(INPUT FOR THIS TASK)
....

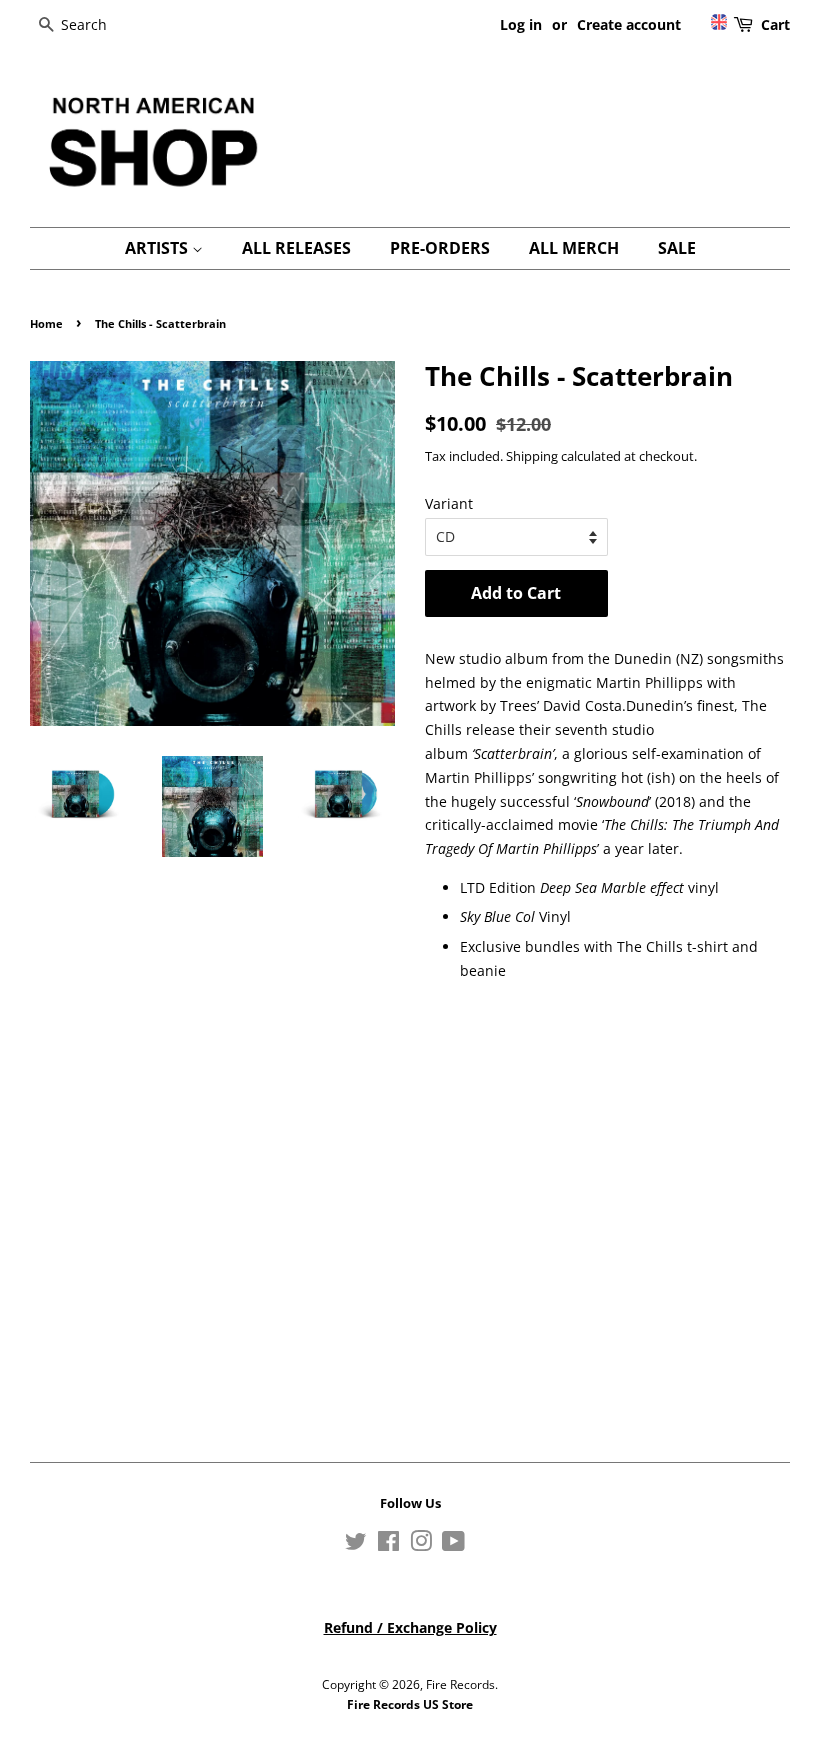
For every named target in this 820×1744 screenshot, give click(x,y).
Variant (449, 503)
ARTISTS (158, 248)
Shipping (532, 456)
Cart (775, 24)
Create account (629, 24)
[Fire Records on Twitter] (356, 1545)
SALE (677, 248)
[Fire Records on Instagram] (421, 1545)
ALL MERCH (574, 248)
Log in (521, 24)
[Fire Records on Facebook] (388, 1545)
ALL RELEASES (296, 248)
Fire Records (460, 1684)
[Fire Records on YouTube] (453, 1545)
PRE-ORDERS (440, 248)
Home (46, 324)
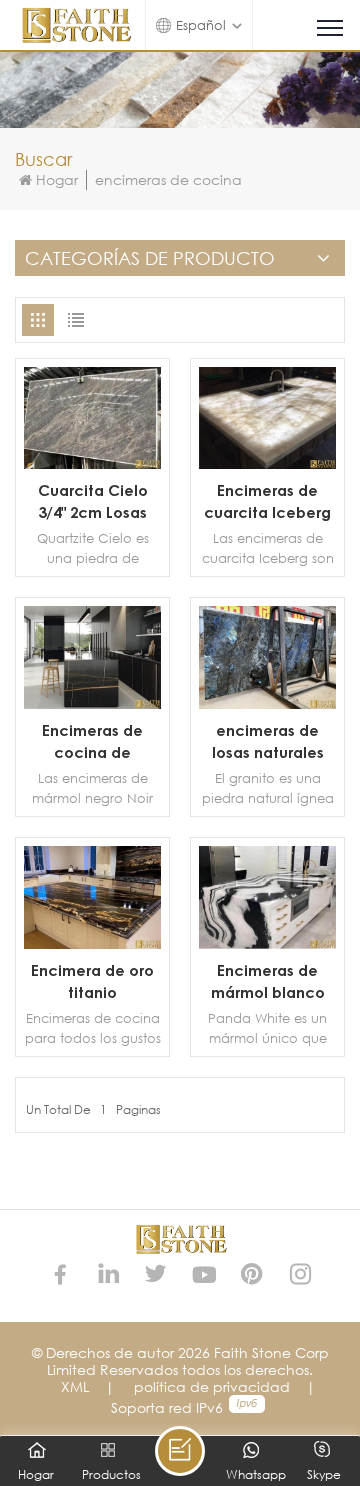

....

(TASK OBJECTIVE)
Your task is to show every line of the listing above containing "Fire".

(RESULT OF THIS EXERCISE)
[Fire Records on Twitter] (356, 1545)
[Fire Records on Instagram] (421, 1545)
[Fire Records on Facebook] (388, 1545)
Fire Records (460, 1684)
[Fire Records on YouTube] (453, 1545)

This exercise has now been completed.